2
头图

The author of this article, "Carson", is currently working at Tencent. The original title "Efficient Keep-Alive and Long-Term Connections: Hand-in-Hand Teach You to Implement an Adaptive Heartbeat Keep-Alive Mechanism" has many revisions and changes.

1 Introduction

When we want to achieve high real-time requirements such as IM instant messaging, message push, etc., we generally choose a long-connection communication method.

However, when the long connection method is implemented, many technical problems will be encountered, such as the most common problem of long connection keep-alive.

Today, through this article, I will teach you how to implement a set of adaptive heartbeat keep-alive mechanism, so as to efficiently and stably maintain long connections such as IM chat.

study Exchange:

(This article is simultaneously published at: http://www.52im.net/thread-3908-1-1.html )

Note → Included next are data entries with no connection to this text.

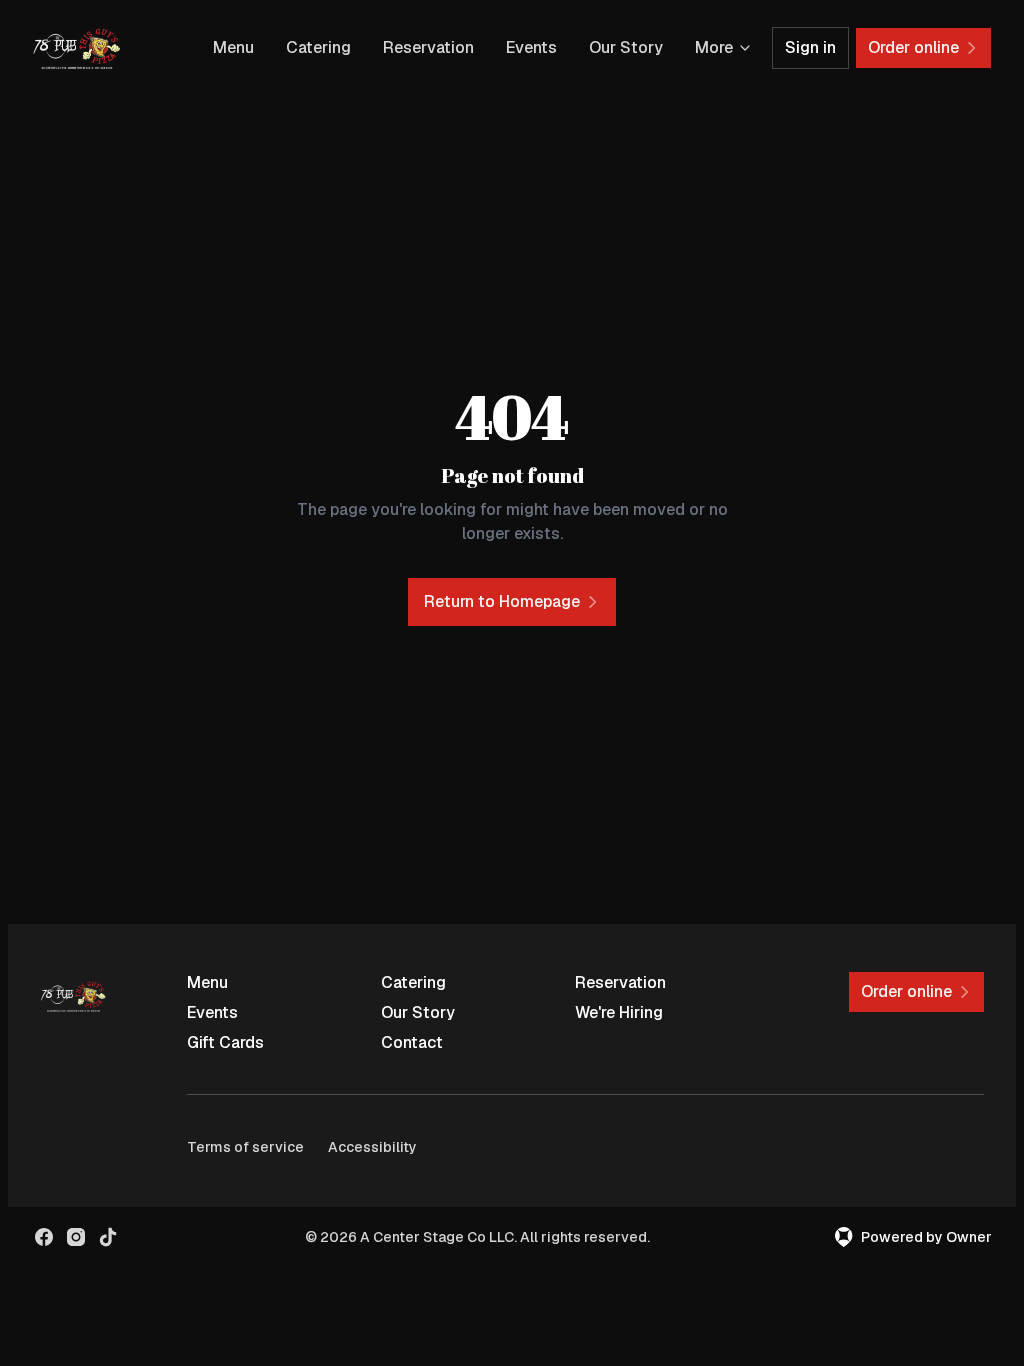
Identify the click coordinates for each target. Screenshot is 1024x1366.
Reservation (428, 47)
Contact (412, 1042)
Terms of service (245, 1147)
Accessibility (372, 1147)
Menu (233, 47)
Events (531, 47)
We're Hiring (619, 1012)
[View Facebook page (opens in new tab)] (44, 1237)
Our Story (626, 47)
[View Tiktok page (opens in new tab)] (108, 1237)
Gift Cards (225, 1042)
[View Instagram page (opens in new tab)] (76, 1237)
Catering (318, 47)
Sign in (810, 47)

2. Related article "Why does mobile IM based on TCP protocol still need heartbeat keep-alive mechanism? 》
"Understanding the Network Heartbeat Packet Mechanism in Instant Messaging Applications: Function, Principle, Implementation Ideas, etc."
"Discussion on the design and implementation of an Android-side IM intelligent heartbeat algorithm (including sample code)"
"Is it so difficult to develop IM by yourself? Teach you to create a simple Android version of IM by yourself (with source code)"
"Learn IM from the source code (1): teach you to use Netty to implement the heartbeat mechanism, disconnection and reconnection mechanism"
"Learn IM from the source code (5): correctly understand the IM long connection, heartbeat and reconnection mechanism, and implement it by hand"

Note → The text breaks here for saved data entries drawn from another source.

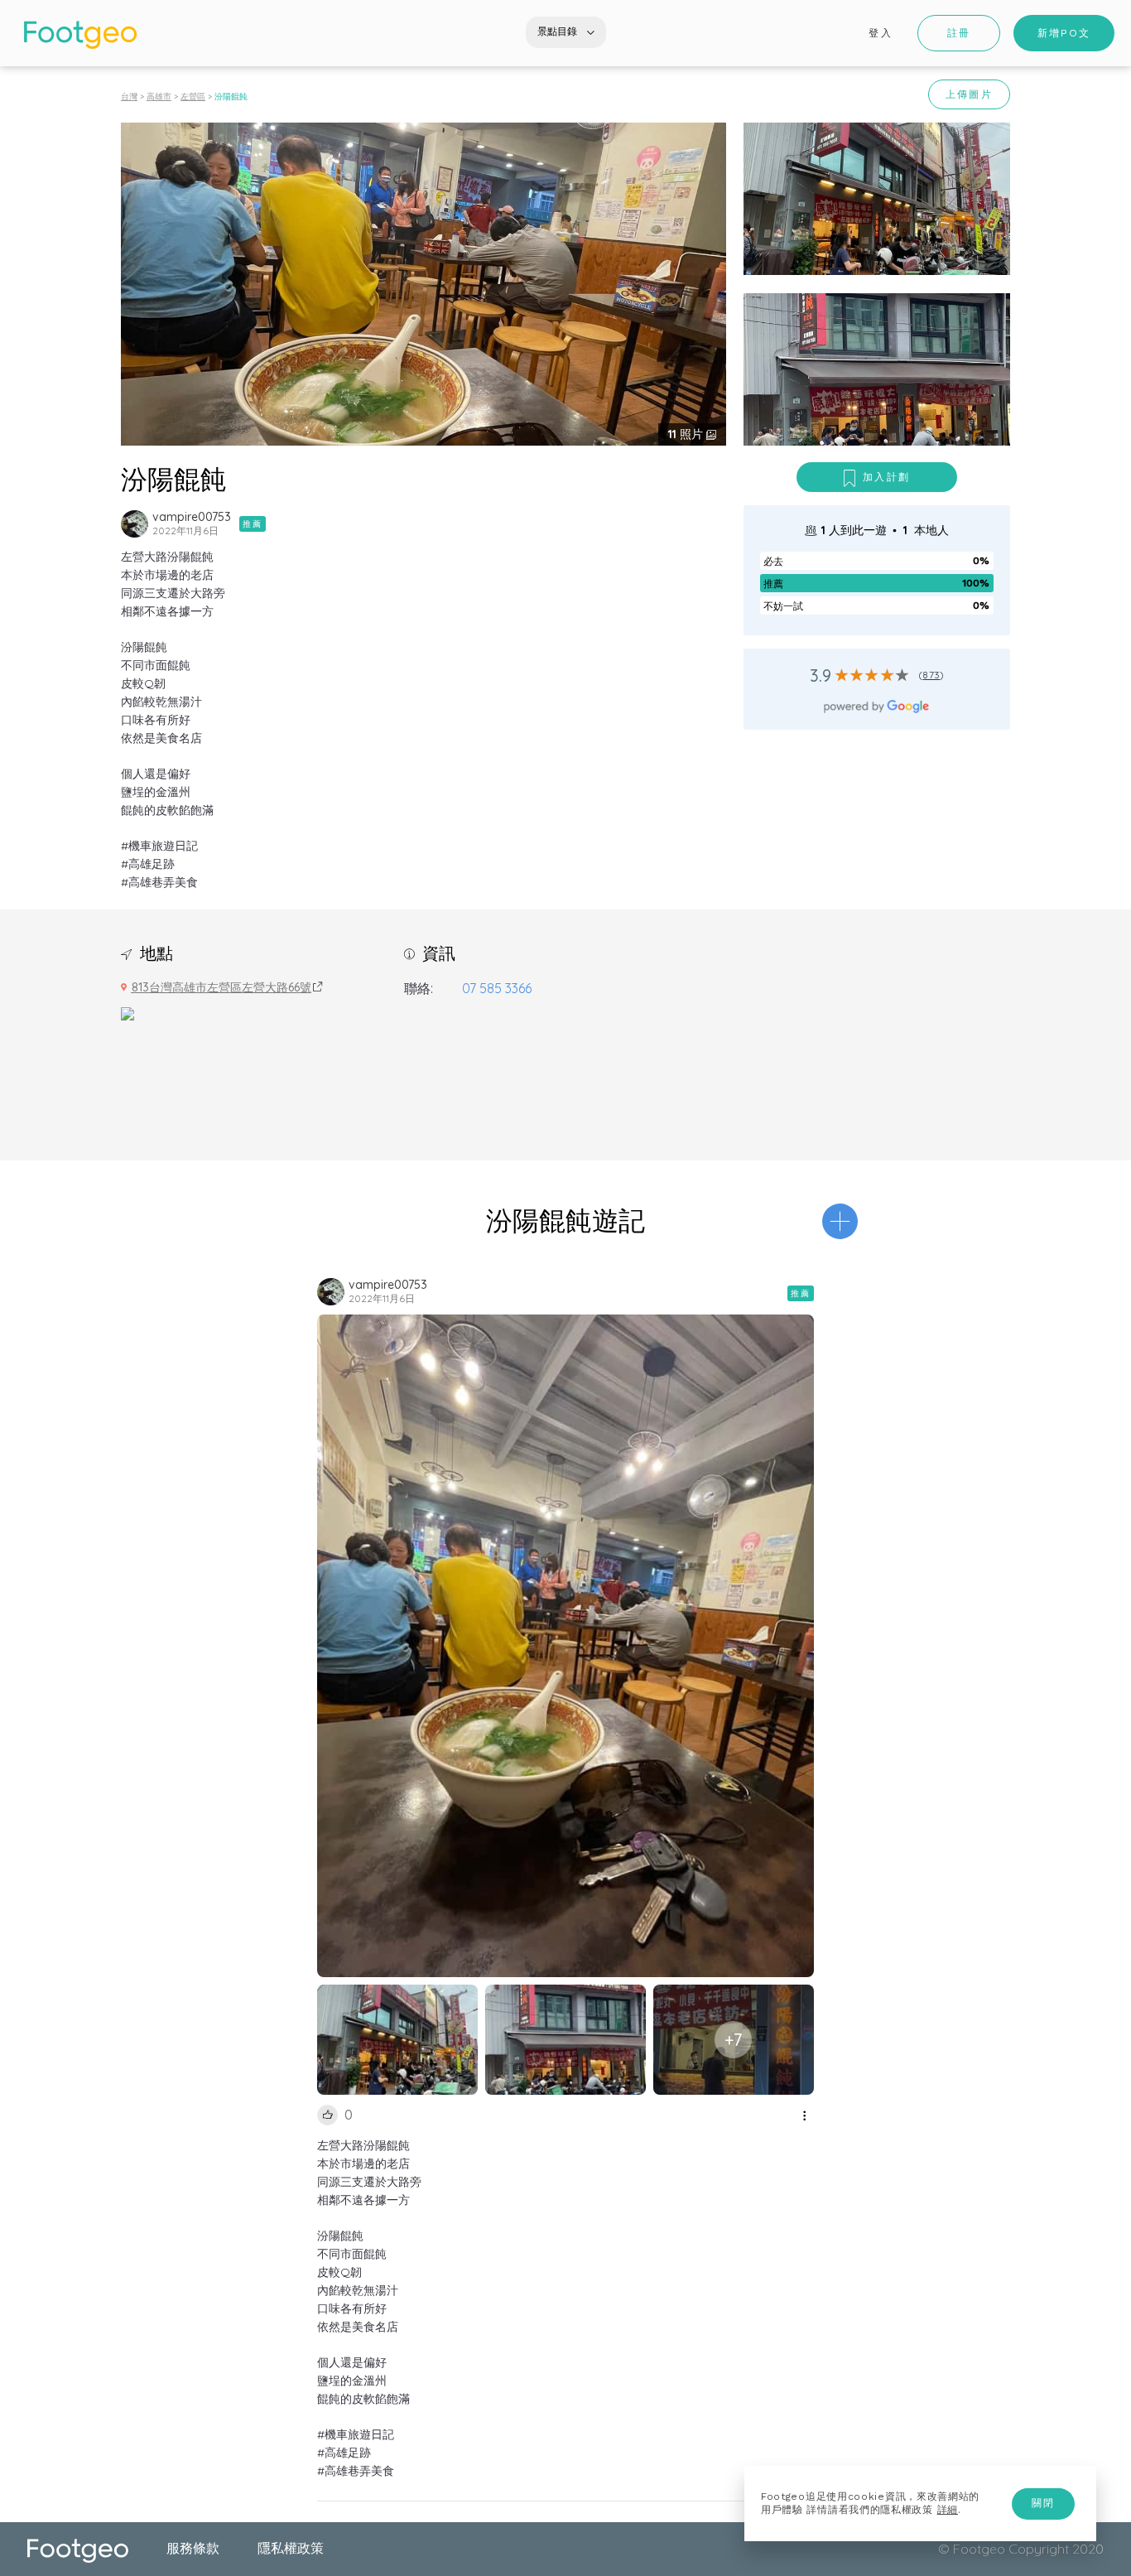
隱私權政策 (290, 2548)
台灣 (129, 96)
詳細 (947, 2510)
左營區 (192, 96)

3. What is a long connection

Know about long connections:

The main function of a long connection is to maintain the connection between the two parties for a long time, thereby:

1) Improve the communication speed;
2) Ensure real-time performance;
3) Avoid the waste of channel resources and network resources caused by repeated connections in a short time.

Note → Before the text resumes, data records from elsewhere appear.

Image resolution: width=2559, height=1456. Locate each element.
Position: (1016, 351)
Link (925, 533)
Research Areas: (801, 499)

The difference between long connection and short connection:

PS: For developers like IM, usually everyone refers to the HTTP protocol as a "short connection" and a socket directly based on TCP, UDP or WebSocket as a "long connection".

4. Reasons for long connection disconnection

4.1 Basic Concepts As can be seen from the previous section, in the case of using long connections, all communications between the two parties are established on one long connection (such as one TCP connection). Therefore, the long connection needs to keep the connection between the two parties so that the two parties can continue to communicate.

However, the reality is that long connections will be disconnected.

The main reasons for these disconnections are:

1) The process where the long connection is located is killed (this mainly refers to the mobile terminal);
2) NAT timeout;
3) The network status changes;
4) Other force majeure factors (poor network status, DHCP lease, etc.).

Below, I will analyze each reason.

4.2 Specific analysis
1) Reason 1: Process is killed

When the process is killed, the long connection will also be disconnected. Process killing is the most common problem on the Android side. Due to space limitations, I will not expand this topic here. If you are interested, you can read this article: "The official version of Android P is coming: the real nightmare of background application keep alive and message push".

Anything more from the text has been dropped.